**Assigned task:**
Output the full listing exactly, character for character.

*** Begin section ***

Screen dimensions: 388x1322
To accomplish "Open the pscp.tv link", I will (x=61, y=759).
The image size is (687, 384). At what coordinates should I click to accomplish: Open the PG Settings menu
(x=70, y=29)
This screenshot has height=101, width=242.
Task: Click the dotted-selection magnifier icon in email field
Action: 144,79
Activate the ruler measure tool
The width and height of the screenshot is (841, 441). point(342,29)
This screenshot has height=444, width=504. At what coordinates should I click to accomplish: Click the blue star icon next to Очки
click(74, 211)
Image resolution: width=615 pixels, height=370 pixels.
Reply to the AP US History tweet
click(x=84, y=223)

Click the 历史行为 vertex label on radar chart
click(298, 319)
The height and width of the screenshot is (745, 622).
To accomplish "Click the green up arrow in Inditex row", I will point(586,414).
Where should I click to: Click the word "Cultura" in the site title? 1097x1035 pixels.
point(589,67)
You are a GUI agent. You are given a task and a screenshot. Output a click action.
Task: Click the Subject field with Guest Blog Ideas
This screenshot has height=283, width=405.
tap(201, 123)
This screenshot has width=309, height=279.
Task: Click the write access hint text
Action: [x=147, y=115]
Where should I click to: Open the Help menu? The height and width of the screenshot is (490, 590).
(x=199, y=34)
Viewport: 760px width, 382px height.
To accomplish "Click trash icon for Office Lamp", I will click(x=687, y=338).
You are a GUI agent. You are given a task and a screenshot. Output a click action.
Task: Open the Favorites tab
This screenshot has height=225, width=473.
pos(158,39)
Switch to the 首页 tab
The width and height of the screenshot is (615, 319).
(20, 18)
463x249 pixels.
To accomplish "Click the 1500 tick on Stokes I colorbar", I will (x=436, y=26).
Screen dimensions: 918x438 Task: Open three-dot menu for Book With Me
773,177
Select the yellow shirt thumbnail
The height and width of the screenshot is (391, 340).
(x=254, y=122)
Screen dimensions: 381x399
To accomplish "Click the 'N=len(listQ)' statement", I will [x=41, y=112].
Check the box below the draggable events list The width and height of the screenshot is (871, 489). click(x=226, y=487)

*** End section ***

**Reply:**
Screen dimensions: 388x1322
To accomplish "Open the pscp.tv link", I will (x=61, y=759).
The image size is (687, 384). At what coordinates should I click to accomplish: Open the PG Settings menu
(x=70, y=29)
This screenshot has height=101, width=242.
Task: Click the dotted-selection magnifier icon in email field
Action: 144,79
Activate the ruler measure tool
The width and height of the screenshot is (841, 441). point(342,29)
This screenshot has height=444, width=504. At what coordinates should I click to accomplish: Click the blue star icon next to Очки
click(74, 211)
Image resolution: width=615 pixels, height=370 pixels.
Reply to the AP US History tweet
click(x=84, y=223)

Click the 历史行为 vertex label on radar chart
click(298, 319)
The height and width of the screenshot is (745, 622).
To accomplish "Click the green up arrow in Inditex row", I will point(586,414).
Where should I click to: Click the word "Cultura" in the site title? 1097x1035 pixels.
point(589,67)
You are a GUI agent. You are given a task and a screenshot. Output a click action.
Task: Click the Subject field with Guest Blog Ideas
This screenshot has height=283, width=405.
tap(201, 123)
This screenshot has width=309, height=279.
Task: Click the write access hint text
Action: [x=147, y=115]
Where should I click to: Open the Help menu? The height and width of the screenshot is (490, 590).
(x=199, y=34)
Viewport: 760px width, 382px height.
To accomplish "Click trash icon for Office Lamp", I will click(x=687, y=338).
You are a GUI agent. You are given a task and a screenshot. Output a click action.
Task: Open the Favorites tab
This screenshot has height=225, width=473.
pos(158,39)
Switch to the 首页 tab
The width and height of the screenshot is (615, 319).
(20, 18)
463x249 pixels.
To accomplish "Click the 1500 tick on Stokes I colorbar", I will (x=436, y=26).
Screen dimensions: 918x438 Task: Open three-dot menu for Book With Me
773,177
Select the yellow shirt thumbnail
The height and width of the screenshot is (391, 340).
(x=254, y=122)
Screen dimensions: 381x399
To accomplish "Click the 'N=len(listQ)' statement", I will [x=41, y=112].
Check the box below the draggable events list The width and height of the screenshot is (871, 489). click(x=226, y=487)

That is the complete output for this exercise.